- Exercise objective
The records below need to be repeated exactly, though not their pictures.

[Saved data entries]
--- START ---
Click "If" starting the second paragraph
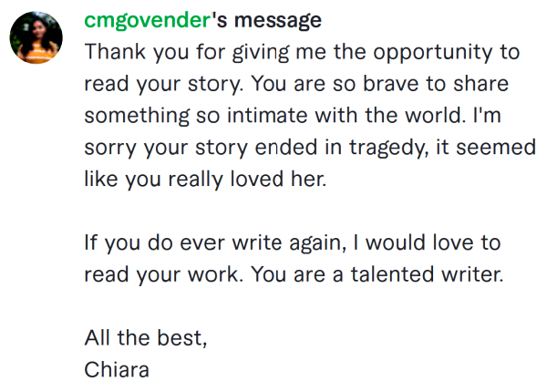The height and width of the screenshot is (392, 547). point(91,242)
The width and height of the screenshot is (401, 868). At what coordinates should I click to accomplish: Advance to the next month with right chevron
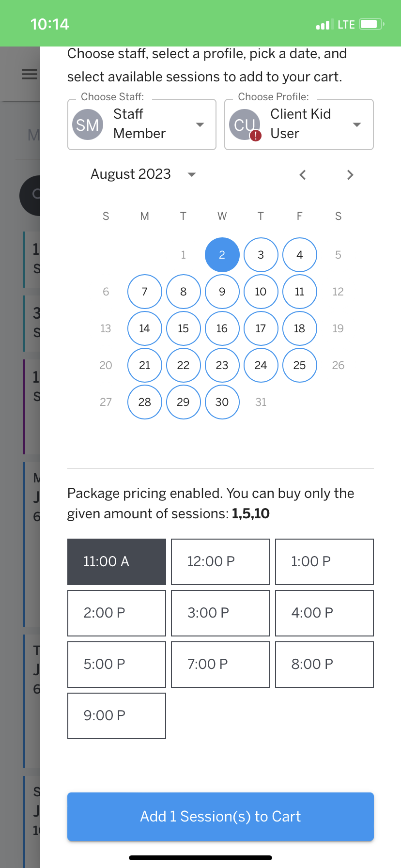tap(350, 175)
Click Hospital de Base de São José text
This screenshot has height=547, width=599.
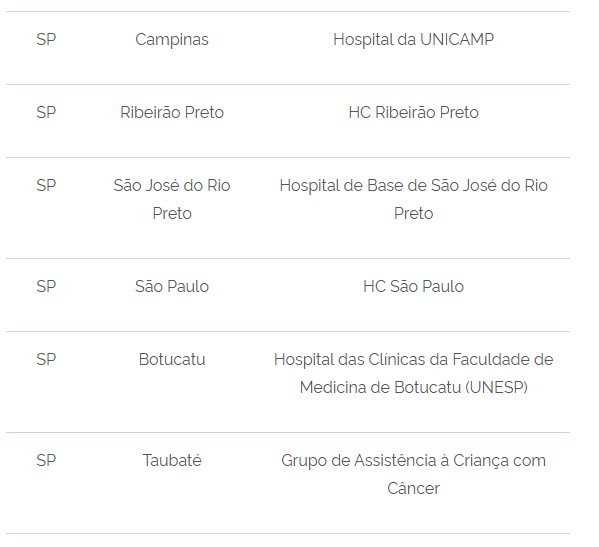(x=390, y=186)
--- END ---
- Written reply
Click "If" starting the second paragraph
The height and width of the screenshot is (392, 547). point(91,242)
The width and height of the screenshot is (401, 868). At what coordinates should I click to accomplish: Advance to the next month with right chevron
tap(350, 175)
Click Hospital de Base de São José text
This screenshot has height=547, width=599.
(x=390, y=186)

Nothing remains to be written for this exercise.